Fill in the missing effects. Each step traces the CRISPR treatment for sickle cell disease from diagnosis to cure.

A patient has sickle cell disease caused by a mutation in the haemoglobin gene
Scientists design a guide RNA that matches the exact location of the mutation
Cas9 cuts both strands of DNA at the target site in the patient's blood stem cells
A repair template with the correct DNA sequence is introduced to guide cell repair
Edited blood stem cells are returned to the patient's bloodstream

Why this is somatic (not germline) editing, and what that means for inheritance:

Your Turn

Compare two

Complete the table to compare gene therapy delivered by viral vector with CRISPR-Cas9 gene therapy.

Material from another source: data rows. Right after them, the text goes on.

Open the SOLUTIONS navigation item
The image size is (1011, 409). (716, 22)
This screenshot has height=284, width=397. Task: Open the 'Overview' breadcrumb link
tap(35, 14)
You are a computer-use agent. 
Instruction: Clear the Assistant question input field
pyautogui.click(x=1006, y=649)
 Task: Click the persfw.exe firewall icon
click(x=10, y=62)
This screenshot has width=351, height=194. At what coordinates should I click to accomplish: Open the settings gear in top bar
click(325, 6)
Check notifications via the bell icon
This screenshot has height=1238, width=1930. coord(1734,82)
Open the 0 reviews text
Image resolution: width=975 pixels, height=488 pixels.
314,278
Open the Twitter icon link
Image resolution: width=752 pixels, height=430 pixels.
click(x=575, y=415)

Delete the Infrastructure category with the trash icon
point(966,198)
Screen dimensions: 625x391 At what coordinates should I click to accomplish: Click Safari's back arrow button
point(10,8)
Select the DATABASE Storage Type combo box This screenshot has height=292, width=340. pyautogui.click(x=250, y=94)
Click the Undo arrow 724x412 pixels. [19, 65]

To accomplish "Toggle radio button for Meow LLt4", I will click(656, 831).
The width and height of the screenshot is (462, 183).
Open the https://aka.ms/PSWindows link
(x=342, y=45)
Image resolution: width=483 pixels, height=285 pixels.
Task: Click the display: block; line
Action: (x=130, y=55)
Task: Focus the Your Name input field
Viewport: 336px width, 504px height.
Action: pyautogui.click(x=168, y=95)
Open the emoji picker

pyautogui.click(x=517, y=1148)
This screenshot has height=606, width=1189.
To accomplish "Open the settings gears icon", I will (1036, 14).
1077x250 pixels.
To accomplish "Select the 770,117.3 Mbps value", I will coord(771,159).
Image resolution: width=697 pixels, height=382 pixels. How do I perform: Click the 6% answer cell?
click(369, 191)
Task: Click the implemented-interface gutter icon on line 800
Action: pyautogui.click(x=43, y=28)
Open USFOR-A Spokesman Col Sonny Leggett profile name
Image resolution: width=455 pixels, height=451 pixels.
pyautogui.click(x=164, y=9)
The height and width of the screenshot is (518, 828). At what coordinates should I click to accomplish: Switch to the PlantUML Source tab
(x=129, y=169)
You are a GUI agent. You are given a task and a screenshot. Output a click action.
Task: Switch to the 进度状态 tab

FeatureViral Vector Gene TherapyCRISPR-Cas9 Gene Therapy
How the change is made to the cell
Precision, does it target a specific DNA location?
Risk of germline changes if used in adults
Main ethical concern
One real approved use or clinical trial example

Show What You Know

1. Scientists at the Children's Medical Research Institute in Sydney are using CRISPR to study muscular dystrophy. They are editing patient cells grown in a lab, not editing cells inside the patient's body. Explain why this approach is currently considered lower-risk than delivering CRISPR directly into a living patient.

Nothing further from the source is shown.